Auto-moto Les matinées du week-end sont aussi les périodes à risque sur nos routes.

Proportionnellement au nombre de voitures circulant sur les chaussées, c’est durant la nuit qu’il y a le plus d’accidents qui engendrent des blessés.

Ce sont bien les heures de pointe durant lesquelles les accidents corporels sont les plus fréquents. Mais, en croisant les données avec la fréquentation des routes, l’Institut belge pour la sécurité routière (IBSR) remarque que rouler la nuit se révèle beaucoup plus dangereux.

Pour Benoît Godart, porte-parole de l’Institut, la nuit est bel et bien la période la plus accidentogène. "À ma connaissance, c’est la 1re fois que l’on met en relation le volume de trafic et les accidents. Il apparaît que les heures les plus dangereuses sont les heures de la nuit, que ce soit en semaine ou le week-end : la courbe des accidents est au-dessus de la courbe du trafic. Autrement dit, au regard de la part de trafic s’effectuant de nuit, la part d’accidents est trop importante."

Un autre détail ressort assez nettement quand on analyse un peu plus ces graphes. Le week-end, à l’aube, les accidents sont aussi proportionnellement très élevés. "On voit que les petites heures du matin pendant le week-end sont particulièrement dangereuses", confirme M. Godart.
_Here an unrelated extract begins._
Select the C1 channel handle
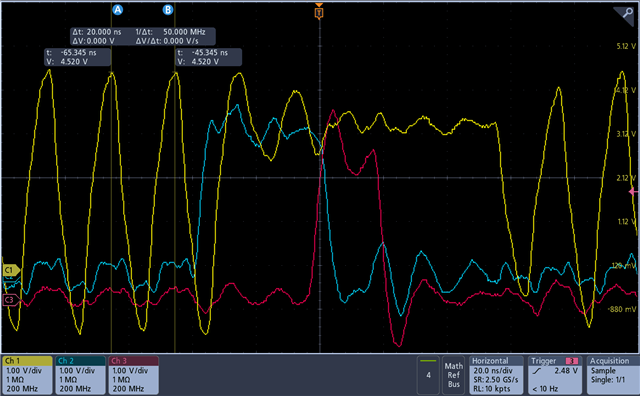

Inversement, en semaine, aux heures de pointe, la courbe des accidents est en dessous de la courbe du trafic : on est donc en mesure de conclure qu’il y a peu d’accidents au regard du trafic. "C’est particulièrement le cas lors des heures de pointe du matin. Cela est certainement dû aux embouteillages qui réduisent la vitesse et la probabilité d’avoir un accident tuant ou blessant quelqu’un. Les statistiques d’accidents ne reprennent pas ici les accidents matériels", précise-t-il.

Pour ce qui est du volume de trafic, l’IBSR s’est basé sur l’enquête Beldam qui fournit bel et bien un graphique avec la répartition horaire de l’intensité de la circulation.